Lebyadkin attacks the institution of marriage in the third song, "The Charity Ball of the Governesses". He refers to virtuous young women from the upper classes as "governesses", who despite their surface affectation of chastity conceal the capacity to become a "little George Sand".

"A Pure Soul" is a strophic song that utilizes an anonymous text referred to in Demons, which satirizes the revolutionary-themed poetry of Nikolay Ogarev. The only song in the cycle with a key signature, B major, it retells the life of a man, "not a gentleman by birth", compelled to leave Russia in order to escape Tsarist persecution and declare "fraternity, equality, and liberty". The song concludes with a rebuke of organized religion, marriage, and the nuclear family.

According to Dorothea Redepenning, the work's form suggests that of a "four-movement symphony, but [with] a total renunciation of motivic interrelationship".

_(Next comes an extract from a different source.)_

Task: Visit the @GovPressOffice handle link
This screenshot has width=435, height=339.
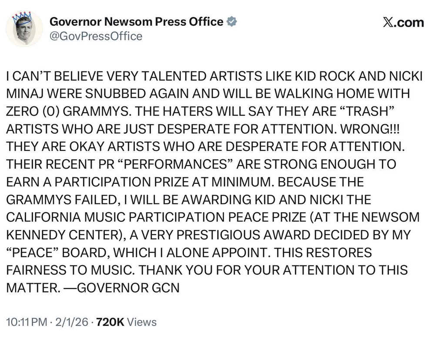Action: pyautogui.click(x=97, y=36)
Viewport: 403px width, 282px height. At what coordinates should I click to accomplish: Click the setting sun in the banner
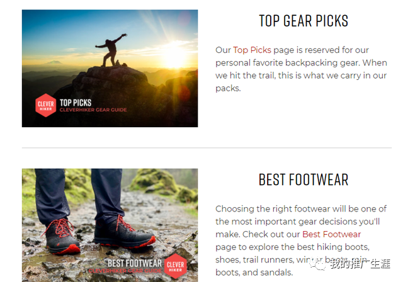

A typical performance lasts approximately 10 minutes. The manuscript score is preserved in the Shostakovich family archives.

===Orchestration===
After Shostakovich's death, Boris Tishchenko arranged the piano part for chamber orchestra. This was subsequently published as Op. 146a.

==Premieres==
The Four Verses of Captain Lebyadkin was premiered at the Small Hall of the Moscow Conservatory by Nesterenko and Shenderovich on May 10, 1975. It was the last time Shostakovich attended a premiere of his own music.

The American premiere took place on October 30, 1983, at Boston University Concert Hall; the performers were bass Robert Osborne and pianist Howard Lubin. The performance was part of a festival devoted to Shostakovich's music that was organized with the assistance of Solomon Volkov.

==Reception==
In a conversation with Glikman after the premiere, Shostakovich said that he had been pleased with Nesterenko, who "sang extremely well". Shenderovich recalled that the performance was a triumph met with ovations and flowers. Alfred Schnittke had a different perception of the same occasion:

I will never forget being at the last concert that [Shostakovich] attended—in the spring of 1975, the premiere of the Four Verses of Captain Lebyadkin. The hall only half filled. Shostakovich, a premiere, and a half-filled Small Hall of the [Moscow] Conservatory! There was a general impression of exhaustion with Shostakovich. He sort of continued to interest us [young composers] in a coldly objective sense. But at the time there was no longer a burning interest. I had the feeling... that the [Four Verses of Captain Lebyadkin] was all exhausted, written by a man completely of the past, completely belonging to another age. And it appeared to me that many others felt the same. Just over half of the Small Hall at the premiere—that is terrible! I remember that after Yevgeny Nesterenko sang, Shostakovich stood up, but did not go up on stage. He bowed to the audience from his seat—and then turned and made his way for the exit. Even though the program had not yet ended, he left. [His wife] followed him, looking around, and smiling sheepishly. It was a pretty weird experience.

The premiere of the Four Verses of Captain Lebyadkin drew little attention from the press. According to Krzysztof Meyer, "it was evident that no great importance was attributed to it". Musicologist Levon Akopyan ranked it with Shostakovich's Satires, noting that its style of subversive humor, which had made a great impression on the public in the 1960s, had become stale by the 1970s. He called it a "fleeting, insignificant work" and of "rather secondary interest".

Meyer defended the work in his overview of Shostakovich's life and music:

[He] used only a very few strokes to convey the cartoonish image of the madman that was Captain Lebyadkin. The simplicity of the work is fused to a skill and expressive power that are truly astonishing. In Shostakovich, the ridiculous becomes sinister.

Malcolm MacDonald said that Lebyadkin was in the lineage of the Fool from King Lear and suggested that Shostakovich may have felt a greater degree of affinity for the character than may be immediately apparent. Bernd Feuchtner, president of the German Shostakovich Society, called the work a "dark counterpart" to the Suite on Verses of Michelangelo Buonarroti.